The present invention relates to an oxidation process particularly for alcohols and especially to the oxidation of a secondary alcohol to a ketone.
Various ketones are employed as chemical intermediates, for example in the synthesis of pharmaceuticals, one of which intermediates is 1,3-dichloroacetone. Currently, the ketone is produced by oxidation of the corresponding alcohol or chlorination of acetone, but both routes are subject to substantial practical problems. In the former route, there are difficulties of contamination of the product with the oxidant and the purification or other disposal of the effluent and in the latter route there is a severe risk of overchlorination, which inevitably reduces the purity and yield of the product.
In principal, there are many strong oxidants that might be expected to oxidise alcohols but they may also otherwise react with them and/or other substituents of the alcohol-containing molecule.
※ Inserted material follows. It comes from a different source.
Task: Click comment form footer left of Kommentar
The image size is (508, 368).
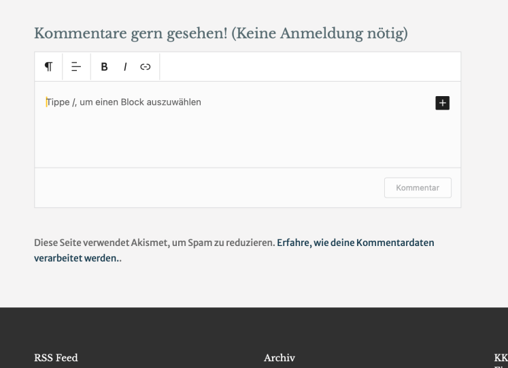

One such oxidant comprises bromine. A paper by N. Venkatasubramanian and V. Thiagarajan in Tetrahedron Letters No. 14 pp 1711-1714 published by the Pergamon Press in London 1968 reviewed various possible mechanisms proposed for the bomine/alcohol reaction both by themselves and earlier by Deno and Potter in JACS 82, 406 (1967), Swain, Wiles and Bader in JACS 83, 1945 (1961) and Barker, Overenk and Rees in JCS 3263 (1964). The disclosure indicates that the presence of a strong electronegative substituent adjacent to the hydroxyl group retards the oxidation reaction considerably. On the other hand, it has also been recognised that ketones in particular are susceptible to bromine substitution reactions probably effected chemically by HBr/Br.sup.-. The studies leading to the present invention confirm that the reaction products can include both ketone and brominated compounds.
Bromine itself as a reagent is particularly unpleasant to handle, especially on an industrial scale because it is a toxic low boiling point liquid that can react with water to form toxic and corrosive fumes. Moreover, the resultant hydrogen bromide reaction product, in theory twice the molar amount of bromine introduced, poses considerable and therefore expensive waste disposal problems. It would, at least in theory, be attractive to employ a technique of regenerating bromine from hydrogen bromide, because such a procedure would reduce the problems of handling bromine and disposing of hydrogen bromide, but it follows that such a technique would inevitably maximise the exposure of the alcohol/ketone to contact with HBr/Br.sup.- throughout the entire reaction period and accordingly increase the extent of the unwanted bromine substitution reactions.